Work request — With pictures left out, set down exactly the lines from the line containing "Where should I" through the last line of the data.

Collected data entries

[Start of section]

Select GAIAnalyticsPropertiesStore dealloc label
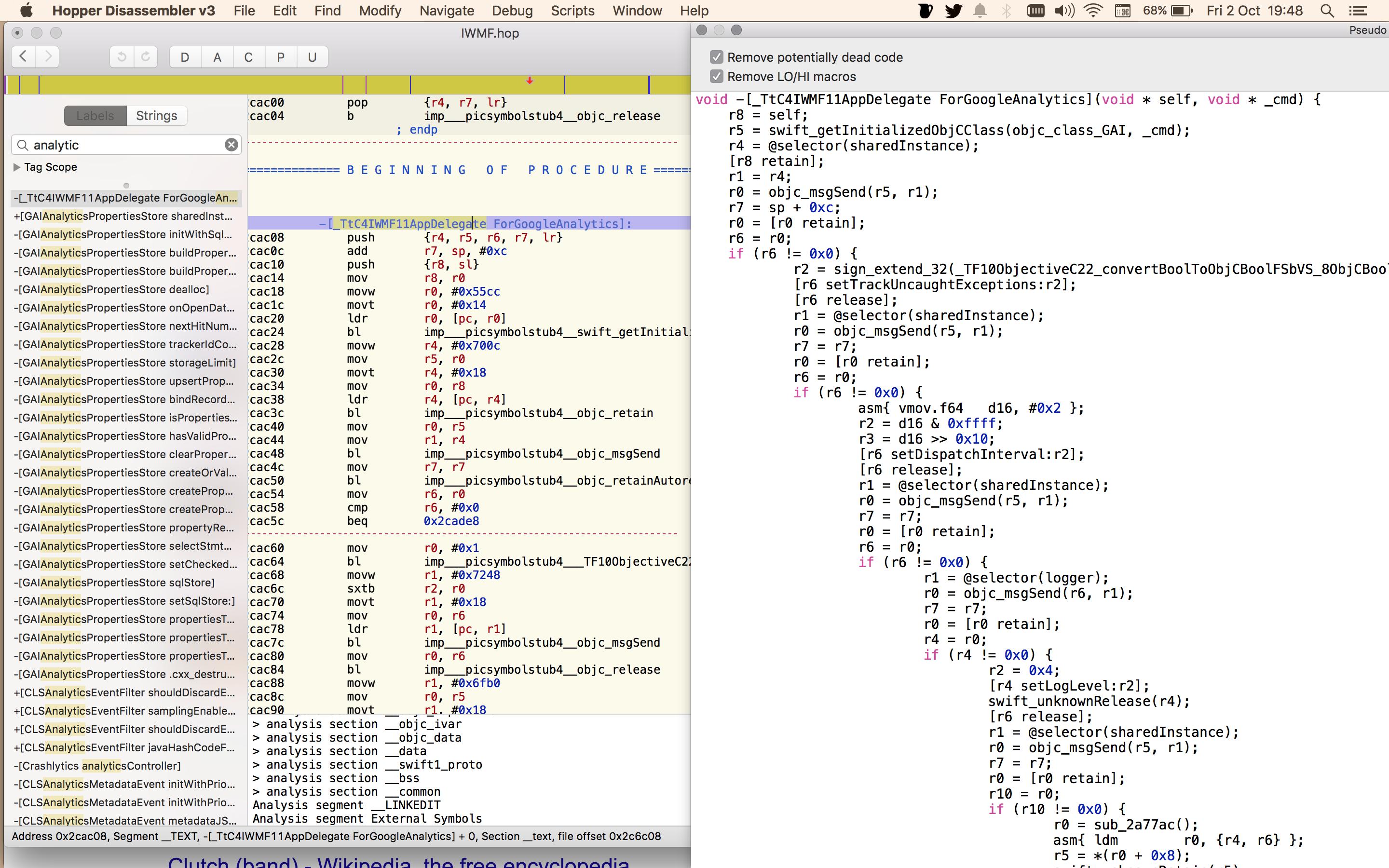Image resolution: width=1389 pixels, height=868 pixels. pyautogui.click(x=112, y=289)
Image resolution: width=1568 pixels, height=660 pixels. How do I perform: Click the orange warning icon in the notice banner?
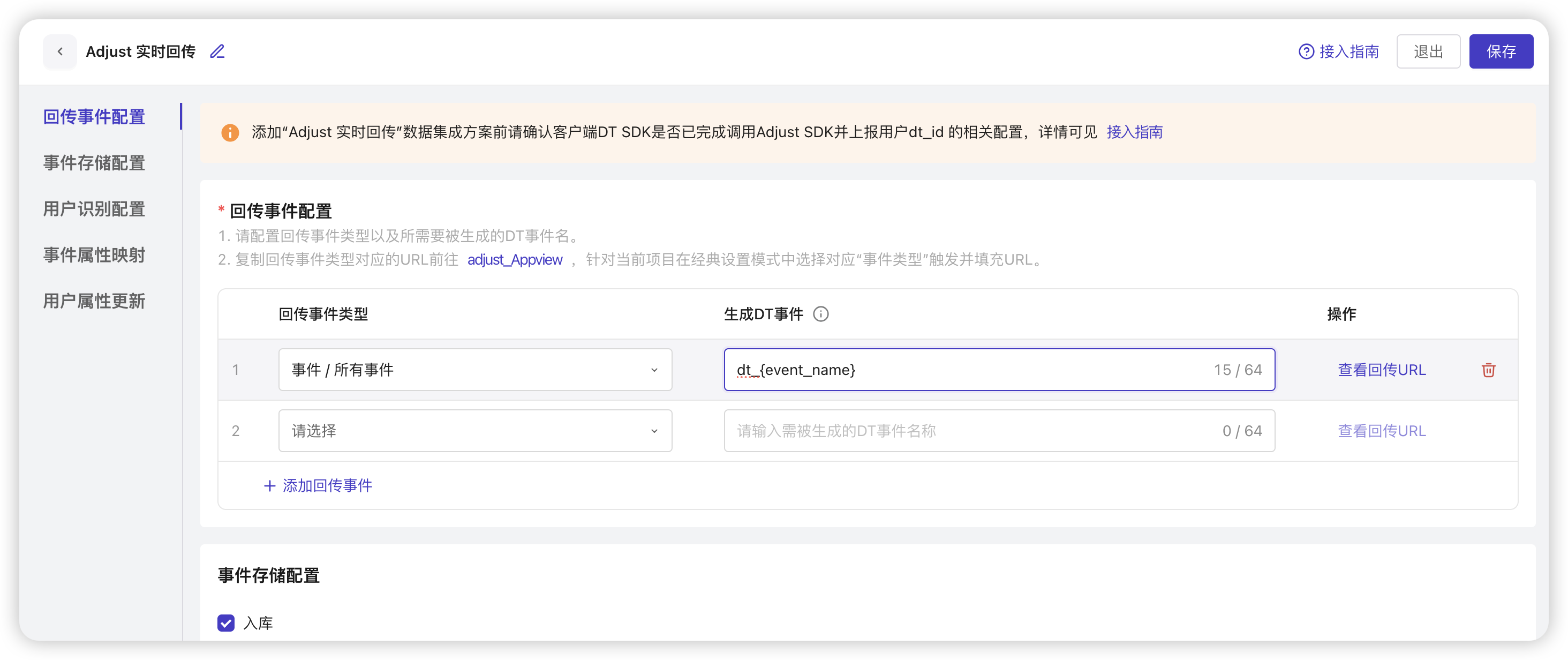coord(230,133)
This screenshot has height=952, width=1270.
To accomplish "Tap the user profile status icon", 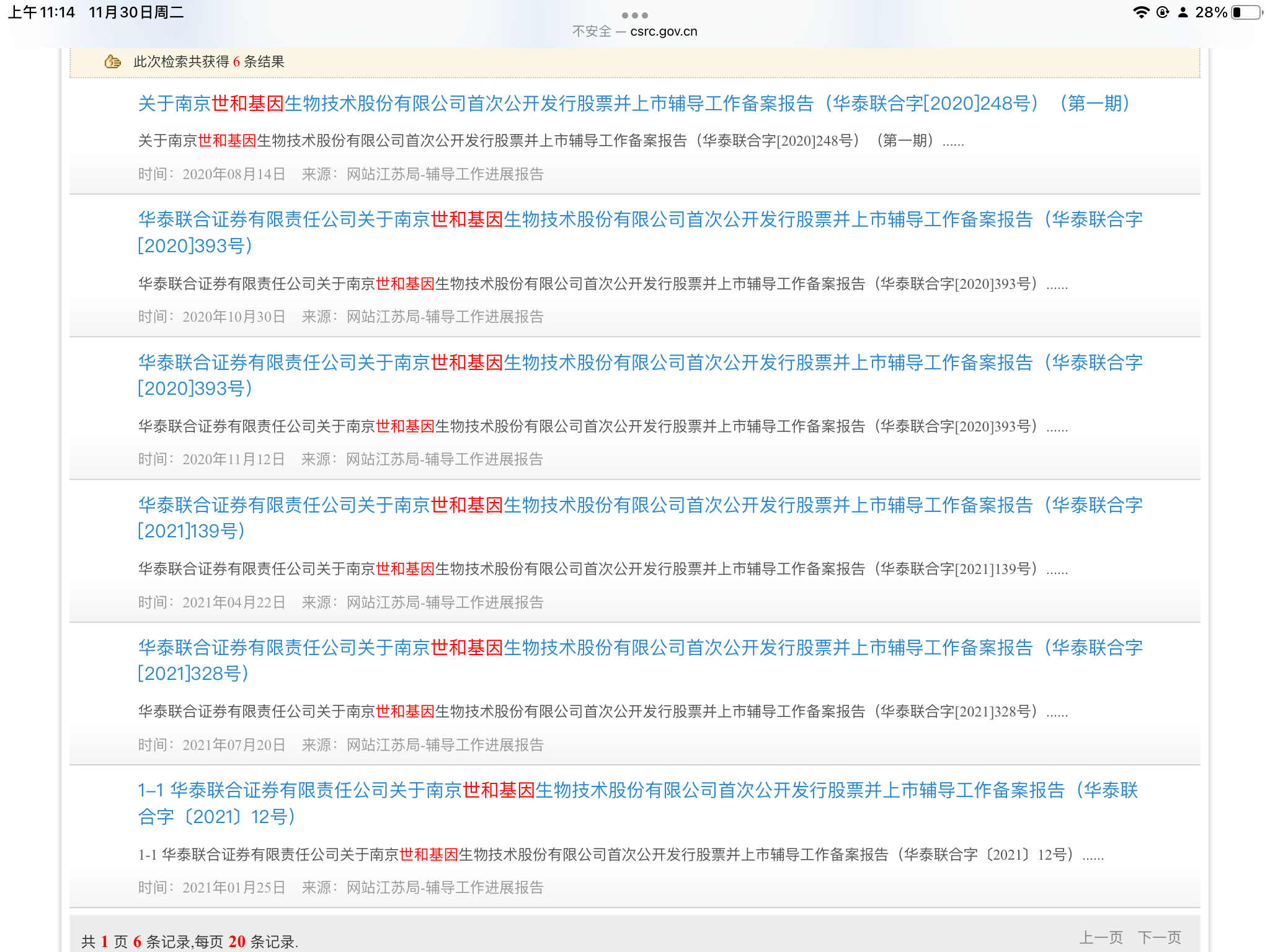I will pyautogui.click(x=1183, y=12).
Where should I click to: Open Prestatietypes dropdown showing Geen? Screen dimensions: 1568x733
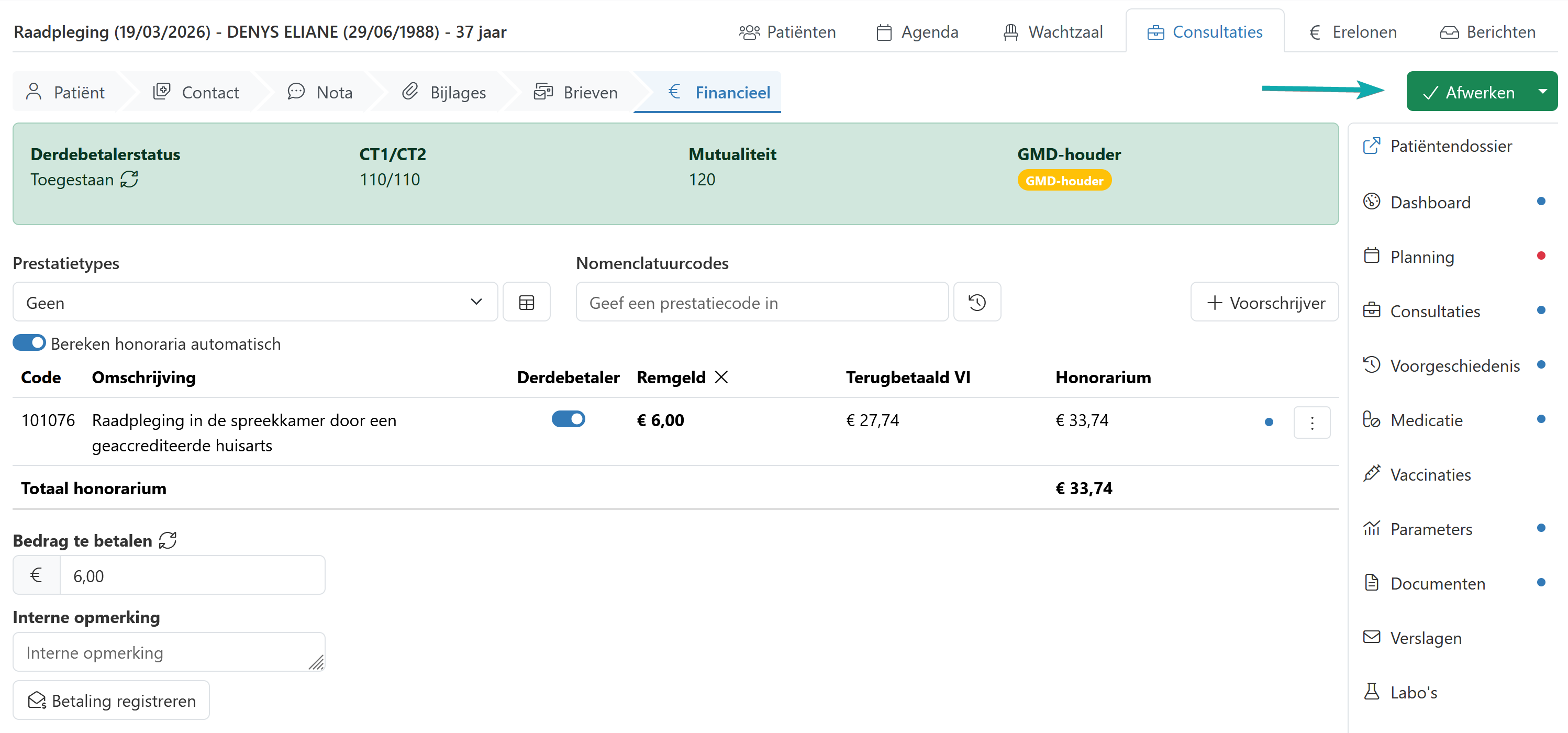point(254,303)
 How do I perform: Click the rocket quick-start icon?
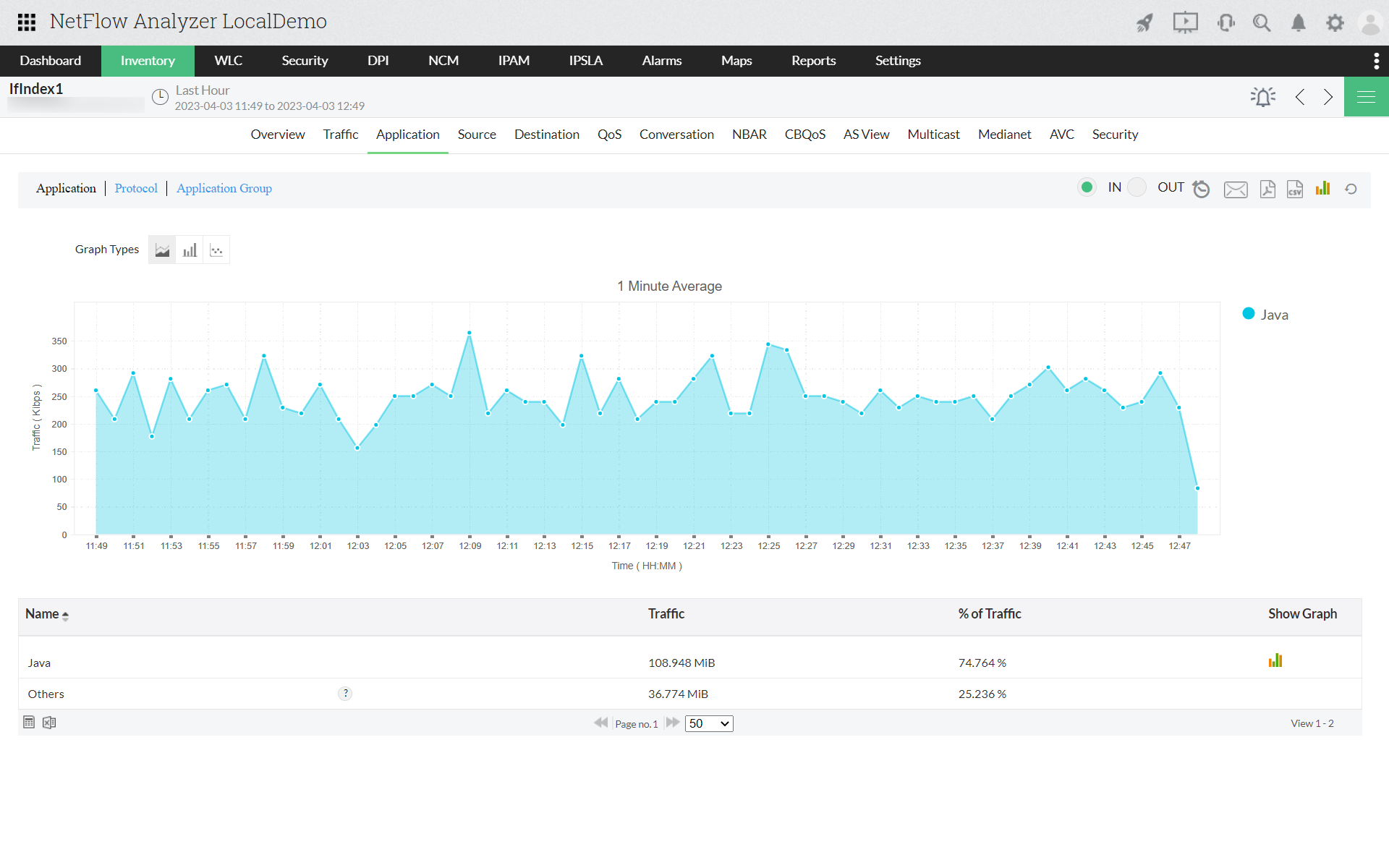pyautogui.click(x=1144, y=22)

[End of section]

Task result —
Where should I click to: Open Prestatietypes dropdown showing Geen? Screen dimensions: 1568x733
point(254,303)
 How do I perform: Click the rocket quick-start icon?
pyautogui.click(x=1144, y=22)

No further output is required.